A whim had brought him to these wilds. Chance had led him to this Inn. But he was master of his actions. He could leave on the morrow did he wish. But this girl, this strangely beautiful product of nature set in these wild solitudes, what must life mean to her? What would it bring in the future? How could anything so beautiful have sprung from a pair so ill-mated and ill-favoured. He puzzled and wondered and surmised until his brain grew weary, and his tired eyes began to droop drowsily.
"I think I'll go to bed now," he said abruptly. "So good-night to you all."
"Ye'll be wantin' some breakfast, maybe?" observed his host.

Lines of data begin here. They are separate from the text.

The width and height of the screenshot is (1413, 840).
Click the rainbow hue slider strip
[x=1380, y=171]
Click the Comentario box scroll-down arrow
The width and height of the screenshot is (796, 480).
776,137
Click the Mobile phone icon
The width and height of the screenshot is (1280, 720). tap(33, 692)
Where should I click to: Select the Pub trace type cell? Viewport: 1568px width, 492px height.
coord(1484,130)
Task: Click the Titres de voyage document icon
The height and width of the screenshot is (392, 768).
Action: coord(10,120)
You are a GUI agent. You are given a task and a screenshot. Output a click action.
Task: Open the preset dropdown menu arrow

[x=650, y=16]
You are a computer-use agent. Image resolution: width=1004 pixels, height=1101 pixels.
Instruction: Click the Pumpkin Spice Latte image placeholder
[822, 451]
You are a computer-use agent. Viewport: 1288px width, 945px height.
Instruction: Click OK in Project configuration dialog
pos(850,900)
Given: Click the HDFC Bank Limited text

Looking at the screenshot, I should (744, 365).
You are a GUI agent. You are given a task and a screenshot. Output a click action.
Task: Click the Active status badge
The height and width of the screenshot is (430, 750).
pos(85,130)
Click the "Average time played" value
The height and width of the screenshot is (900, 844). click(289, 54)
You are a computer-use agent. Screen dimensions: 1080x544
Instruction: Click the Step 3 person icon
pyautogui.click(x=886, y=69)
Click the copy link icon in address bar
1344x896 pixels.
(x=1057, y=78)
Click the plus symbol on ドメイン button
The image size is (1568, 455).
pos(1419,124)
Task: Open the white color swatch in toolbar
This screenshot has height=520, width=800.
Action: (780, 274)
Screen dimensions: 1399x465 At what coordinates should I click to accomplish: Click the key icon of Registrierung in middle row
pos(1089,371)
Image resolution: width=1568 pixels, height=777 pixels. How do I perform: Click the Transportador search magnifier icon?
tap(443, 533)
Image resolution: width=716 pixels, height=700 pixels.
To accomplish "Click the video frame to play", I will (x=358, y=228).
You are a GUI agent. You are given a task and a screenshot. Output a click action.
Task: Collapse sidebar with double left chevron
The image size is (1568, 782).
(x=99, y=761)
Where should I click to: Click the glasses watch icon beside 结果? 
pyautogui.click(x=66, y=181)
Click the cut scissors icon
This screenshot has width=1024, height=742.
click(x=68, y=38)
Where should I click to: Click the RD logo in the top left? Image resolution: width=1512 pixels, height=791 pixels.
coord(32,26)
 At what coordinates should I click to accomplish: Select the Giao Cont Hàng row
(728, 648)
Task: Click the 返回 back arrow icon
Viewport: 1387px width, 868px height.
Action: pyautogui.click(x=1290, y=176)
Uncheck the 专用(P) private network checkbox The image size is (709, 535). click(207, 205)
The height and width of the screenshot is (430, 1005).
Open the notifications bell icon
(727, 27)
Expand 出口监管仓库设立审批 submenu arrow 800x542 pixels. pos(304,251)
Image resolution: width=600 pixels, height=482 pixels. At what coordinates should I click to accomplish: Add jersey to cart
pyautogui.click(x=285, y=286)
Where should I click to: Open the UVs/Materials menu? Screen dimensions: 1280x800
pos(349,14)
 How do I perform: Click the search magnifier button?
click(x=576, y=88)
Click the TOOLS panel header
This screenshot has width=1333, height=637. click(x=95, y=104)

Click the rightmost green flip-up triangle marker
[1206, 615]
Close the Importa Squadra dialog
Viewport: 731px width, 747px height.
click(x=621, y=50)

"I shall so. Are you very early birds here?"
"Daybreak mostly finds us about. But there's no need for 'ee to stir theesel' so early. Moll here 'ull gie 'ye some vittals when ye want. Ye'll be away on yer travels betimes I daresay?"
"Yes. I have to make inquiries round about, as I told you."
"M'appen that land has changed owners. Things dew git like that i' course o' years."
"Perhaps," said Rufus Myrthe. "But I mean to try and get to the bottom of the mystery, if I can."
His eyes were on the gleaming hair of the girl at her spinning wheel. He did not see the quick glance, surprise and terror commingled, flashed at him from that motionless figure on the settle.
He did not see how the frozen calm of that strange face was broken up by the touch of sudden fear.